I feel like there's a bunch of reasons why this is probably not a desirable approach in the first place.

  • Test case is invalid; docker run -it --rm --volume-driver=rexray/ebs:edge -v data-p1:/data alpine sh will create an ext4 filesystem, which is not compatible with multi-attach. You would need to use GFS2 or OCFS2.
  • For the GFS2 case, see https://aws.amazon.com/blogs/storage/clustered-storage-simplified-gfs2-on-amazon-ebs-multi-attach-enabled-volumes/ which explains the setup at the host level. Of particular note is the reliance on an I/O fencing configuration that will terminate an entire EC2 node if the cluster loses quorum. That might pose some reliability concerns for any other random Docker containers that happen to live on the same host.
  • Clustered filesystems such as GFS2/OCFS2 are complex, highly specialized, and tend to be used for single high-volume workloads that will not fit on a single instance of any size and are known to work with that filesystem, e.g. Oracle databases. Setup looks like it would be a bit manual and static, at least until there's a way to automate everything, and that doesn't seem to map well to the K8S/ECS/Docker Swarm philosophy of the anonymous hive of worker nodes that you can binpack tasks onto.
  • A lot of cluster software needs to be installed at the host level and the plugin would have to coordinate with it in a vendor-specific manner.
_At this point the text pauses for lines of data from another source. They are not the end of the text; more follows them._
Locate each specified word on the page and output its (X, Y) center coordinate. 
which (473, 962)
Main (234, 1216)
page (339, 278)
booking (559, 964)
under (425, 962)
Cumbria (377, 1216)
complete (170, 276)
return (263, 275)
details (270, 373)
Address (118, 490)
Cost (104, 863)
Might as well just use bind mounts at that point, so I'm not sure what's to be gained from having a Docker plugin handle the final mount step.
commented

will create an ext4 filesystem, which is not compatible with multi-attach. You would need to use GFS2 or OCFS2

oh sure, I absolutely didn't think about filesystem in that context. Thanks for pointing out.

I'm not sure what's to be gained from having a Docker plugin handle the final mount step.
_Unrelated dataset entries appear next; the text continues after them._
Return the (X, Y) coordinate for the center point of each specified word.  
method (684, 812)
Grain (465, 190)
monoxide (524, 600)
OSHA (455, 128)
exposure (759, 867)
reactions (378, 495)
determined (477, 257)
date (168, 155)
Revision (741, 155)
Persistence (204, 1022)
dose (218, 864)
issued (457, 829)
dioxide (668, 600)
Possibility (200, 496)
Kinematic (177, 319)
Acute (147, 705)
right, I agree with that conclusion

From my perspective, flocker was the closest we ever got to have moving volumes around hosts, at least on open source.

GlusterFS is horrible, it always randomly lost the local endpoint mount in my case.
DRBD is fine, while requiring a bit of concentration when rescuing a failed sync, though.
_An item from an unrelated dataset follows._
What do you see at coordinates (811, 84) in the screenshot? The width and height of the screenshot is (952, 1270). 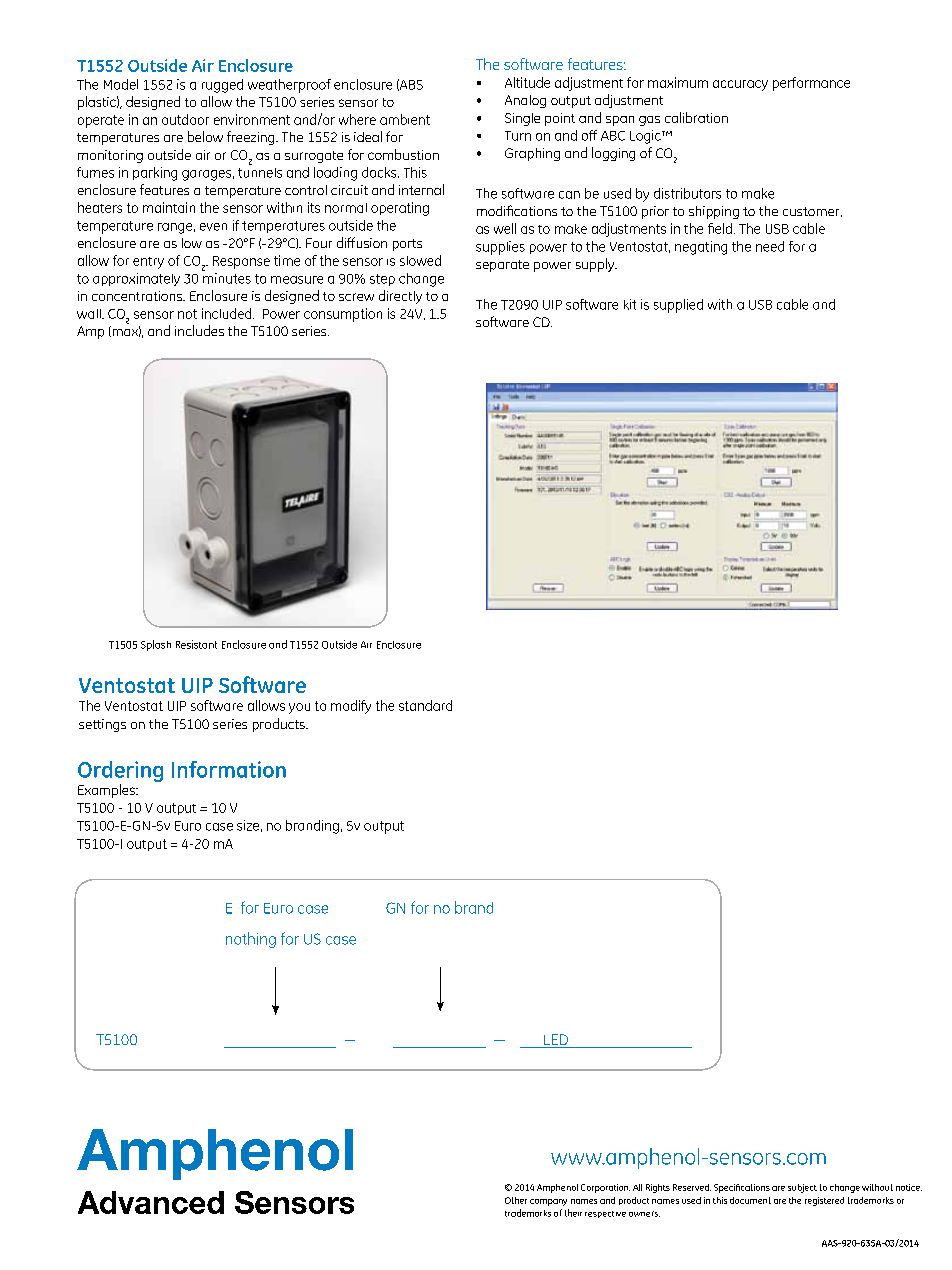 I see `performance` at bounding box center [811, 84].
Portworx from PureStorage is a very fine system, if money ain't an issue. The Docker Swarm compatibility is rather outdated, though. Also it's very complex to integrate.

Someone should just invent a blk-based-like storage kernel module which just works via TCP instead of SATA
and as easy to implement as S3, but uses the local filesystem and sync/replicate, rather than working on the remote storage directly, like zfs replication but easier and automatically

OK off topic, but regarding Portworx: I had a second look at it recently when the rexray/ebs plugin started to need a patch or two.

Not my style; I don't understand why the extra abstraction layer when EBS seems to handle what's required already. The conservative engineer in me says "this is not simple enough, it has too many moving parts."

So for those of us who prefer ECS to Kubernetes and just want a minimal, plugin-based EBS mount, rexray/ebs is still the only game in town except for some random github project that might not be production-ready.

Which is a problem because the original developers of rexray have basically come out and said that they view rexray as largely supplanted by CSI - ECS does not support CSI.

commented

this is not simple enough

❤️ love that. Too few people thinking that way!